Why, sure. Is optimism an inboard trait, a preference such as an interest in computers, or is it something that comes from a state of well-being?
That's a good question. I would say that optimism cannot result from a state of well-being alone.
I mean, it certainly does generally tend to, when you're feeling good, you generally tend to feel a little bit more optimistic.
But... If somebody is, let's say somebody is overweight, they obviously believe that if they lose the weight, like if they sit down and say, okay, I'm going to lose the weight, then they do that because they believe that they can lose the weight and that their health and energy and overall vitality and attractiveness will be better if he or she loses the weight.
So, if I'm optimistic about how I'm going to feel and whether I can lose the weight, I'm actually going to then create a state of well-being, which will then reinforce my My optimism and so on.
So I don't know that it's inborn.
And I also don't know whether or not people have a tendency towards optimism or pessimism.
But I do know that they're self-reinforcing, right?
Like, so somebody who's pessimistic tends to avoid things that are positive because they're irksome to the prejudice, right?

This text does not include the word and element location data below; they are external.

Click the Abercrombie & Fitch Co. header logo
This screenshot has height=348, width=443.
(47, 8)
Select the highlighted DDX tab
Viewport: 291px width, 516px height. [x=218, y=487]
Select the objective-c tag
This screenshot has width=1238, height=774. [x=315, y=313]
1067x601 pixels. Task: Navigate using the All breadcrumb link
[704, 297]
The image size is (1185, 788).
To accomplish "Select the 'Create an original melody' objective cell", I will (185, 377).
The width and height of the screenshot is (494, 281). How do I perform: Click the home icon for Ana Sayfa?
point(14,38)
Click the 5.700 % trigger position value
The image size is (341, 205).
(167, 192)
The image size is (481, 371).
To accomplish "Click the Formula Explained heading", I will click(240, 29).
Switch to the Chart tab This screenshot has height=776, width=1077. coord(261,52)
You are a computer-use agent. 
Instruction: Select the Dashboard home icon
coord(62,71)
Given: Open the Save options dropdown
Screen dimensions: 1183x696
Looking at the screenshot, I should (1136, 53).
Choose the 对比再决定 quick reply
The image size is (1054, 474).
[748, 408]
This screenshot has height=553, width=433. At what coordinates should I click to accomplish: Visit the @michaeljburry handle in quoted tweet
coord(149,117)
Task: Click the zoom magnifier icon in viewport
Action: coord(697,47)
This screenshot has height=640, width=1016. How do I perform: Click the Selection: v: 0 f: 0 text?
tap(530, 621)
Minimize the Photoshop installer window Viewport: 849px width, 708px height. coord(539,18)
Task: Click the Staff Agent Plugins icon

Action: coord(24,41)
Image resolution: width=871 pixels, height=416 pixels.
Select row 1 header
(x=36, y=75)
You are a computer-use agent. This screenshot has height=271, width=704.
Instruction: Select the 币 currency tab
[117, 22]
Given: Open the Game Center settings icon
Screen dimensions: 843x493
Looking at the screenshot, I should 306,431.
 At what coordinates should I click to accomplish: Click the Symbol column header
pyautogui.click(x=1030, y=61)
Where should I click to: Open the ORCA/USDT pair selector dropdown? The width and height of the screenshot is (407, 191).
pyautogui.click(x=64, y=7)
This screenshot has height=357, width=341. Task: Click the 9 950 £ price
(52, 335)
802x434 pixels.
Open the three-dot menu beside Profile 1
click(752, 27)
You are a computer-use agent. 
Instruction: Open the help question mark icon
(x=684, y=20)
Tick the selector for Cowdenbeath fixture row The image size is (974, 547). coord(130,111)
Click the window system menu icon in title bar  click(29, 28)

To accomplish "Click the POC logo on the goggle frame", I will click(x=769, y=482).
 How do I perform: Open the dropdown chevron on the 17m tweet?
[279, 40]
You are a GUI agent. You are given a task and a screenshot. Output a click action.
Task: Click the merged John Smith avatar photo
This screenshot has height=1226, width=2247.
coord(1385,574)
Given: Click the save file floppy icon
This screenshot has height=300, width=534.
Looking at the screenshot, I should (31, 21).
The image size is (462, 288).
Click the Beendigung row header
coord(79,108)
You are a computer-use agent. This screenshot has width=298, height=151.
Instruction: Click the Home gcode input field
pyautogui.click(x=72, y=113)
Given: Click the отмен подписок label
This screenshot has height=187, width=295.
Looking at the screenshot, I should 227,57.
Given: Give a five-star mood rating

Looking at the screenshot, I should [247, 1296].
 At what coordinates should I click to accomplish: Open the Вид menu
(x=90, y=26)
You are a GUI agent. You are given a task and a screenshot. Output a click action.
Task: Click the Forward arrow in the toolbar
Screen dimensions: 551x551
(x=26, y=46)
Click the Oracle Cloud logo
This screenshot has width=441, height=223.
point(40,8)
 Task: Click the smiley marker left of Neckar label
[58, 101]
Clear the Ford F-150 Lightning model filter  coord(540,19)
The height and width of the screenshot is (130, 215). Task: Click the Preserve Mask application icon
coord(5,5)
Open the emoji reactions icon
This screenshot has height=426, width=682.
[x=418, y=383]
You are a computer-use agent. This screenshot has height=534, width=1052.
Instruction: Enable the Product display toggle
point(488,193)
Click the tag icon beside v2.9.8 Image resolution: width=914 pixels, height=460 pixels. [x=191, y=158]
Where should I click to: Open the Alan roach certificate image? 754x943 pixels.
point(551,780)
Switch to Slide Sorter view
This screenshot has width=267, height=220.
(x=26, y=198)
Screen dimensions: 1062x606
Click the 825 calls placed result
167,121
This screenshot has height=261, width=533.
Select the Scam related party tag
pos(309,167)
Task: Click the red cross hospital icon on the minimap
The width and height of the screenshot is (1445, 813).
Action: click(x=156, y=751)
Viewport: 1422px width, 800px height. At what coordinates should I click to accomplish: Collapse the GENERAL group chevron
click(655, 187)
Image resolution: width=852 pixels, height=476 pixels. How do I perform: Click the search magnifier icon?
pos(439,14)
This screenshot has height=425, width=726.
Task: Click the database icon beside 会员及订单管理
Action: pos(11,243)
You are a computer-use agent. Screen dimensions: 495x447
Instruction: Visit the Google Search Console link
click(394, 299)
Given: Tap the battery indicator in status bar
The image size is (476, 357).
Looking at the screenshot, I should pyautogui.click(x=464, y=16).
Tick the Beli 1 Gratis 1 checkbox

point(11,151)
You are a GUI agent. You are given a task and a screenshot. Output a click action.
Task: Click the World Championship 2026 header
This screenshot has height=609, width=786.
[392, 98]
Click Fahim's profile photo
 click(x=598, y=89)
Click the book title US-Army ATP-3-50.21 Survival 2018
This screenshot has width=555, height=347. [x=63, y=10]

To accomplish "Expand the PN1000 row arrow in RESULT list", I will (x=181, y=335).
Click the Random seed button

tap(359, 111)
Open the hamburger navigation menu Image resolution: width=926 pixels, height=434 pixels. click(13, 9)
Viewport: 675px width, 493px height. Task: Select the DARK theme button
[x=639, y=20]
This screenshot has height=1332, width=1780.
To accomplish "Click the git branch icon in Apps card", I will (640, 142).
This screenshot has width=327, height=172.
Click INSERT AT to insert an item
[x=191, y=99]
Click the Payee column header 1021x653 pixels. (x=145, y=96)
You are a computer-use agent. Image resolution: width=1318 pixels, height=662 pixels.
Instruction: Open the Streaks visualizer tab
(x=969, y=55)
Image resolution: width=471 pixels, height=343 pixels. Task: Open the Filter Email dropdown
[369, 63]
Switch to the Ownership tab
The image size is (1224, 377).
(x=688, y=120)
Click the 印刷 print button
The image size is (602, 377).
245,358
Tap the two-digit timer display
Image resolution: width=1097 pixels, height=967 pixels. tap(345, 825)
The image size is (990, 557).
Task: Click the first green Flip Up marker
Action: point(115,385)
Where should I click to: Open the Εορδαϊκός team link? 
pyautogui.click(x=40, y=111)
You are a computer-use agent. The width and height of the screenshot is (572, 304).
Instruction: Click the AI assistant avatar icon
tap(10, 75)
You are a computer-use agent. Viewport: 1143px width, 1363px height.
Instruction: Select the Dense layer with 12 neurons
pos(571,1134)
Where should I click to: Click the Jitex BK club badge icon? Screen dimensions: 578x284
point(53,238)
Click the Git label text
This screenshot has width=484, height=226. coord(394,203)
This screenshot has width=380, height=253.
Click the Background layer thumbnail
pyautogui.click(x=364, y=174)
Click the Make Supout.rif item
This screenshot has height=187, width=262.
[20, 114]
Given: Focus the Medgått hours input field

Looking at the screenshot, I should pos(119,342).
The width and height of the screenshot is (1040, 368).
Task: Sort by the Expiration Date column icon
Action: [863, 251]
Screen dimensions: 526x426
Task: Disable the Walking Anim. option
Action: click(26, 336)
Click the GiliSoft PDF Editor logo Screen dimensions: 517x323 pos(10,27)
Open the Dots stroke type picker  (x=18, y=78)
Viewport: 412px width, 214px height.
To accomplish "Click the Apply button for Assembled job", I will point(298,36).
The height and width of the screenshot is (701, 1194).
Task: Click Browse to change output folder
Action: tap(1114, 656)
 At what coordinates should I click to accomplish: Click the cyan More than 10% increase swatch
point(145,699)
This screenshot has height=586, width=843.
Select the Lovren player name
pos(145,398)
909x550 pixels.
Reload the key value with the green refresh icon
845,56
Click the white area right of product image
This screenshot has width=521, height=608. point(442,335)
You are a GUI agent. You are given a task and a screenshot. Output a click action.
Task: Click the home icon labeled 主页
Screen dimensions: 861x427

So... So they then generally hang around with other negative people or consume negative things on the media or go and see Saw 9 million or something like that.
And then, of course, they tend to become more and more negative, right?
Whereas optimism, well, okay, optimism can be a little bit harder to maintain because there is a bit of a downward drag in the world at the moment.
But... Certainly, optimism is going to have you approach people in a more positive manner.
It's going to have you expect better things from your interactions with people, which does have some effect on the quality of those interactions with people, right?
So if I expect good service and I'm friendly and engaging to a waiter, then it's very likely that the waiter will only spit once in my sandwich, which is, you know, good service in Toronto.
So I would say I don't know that they're built in or not.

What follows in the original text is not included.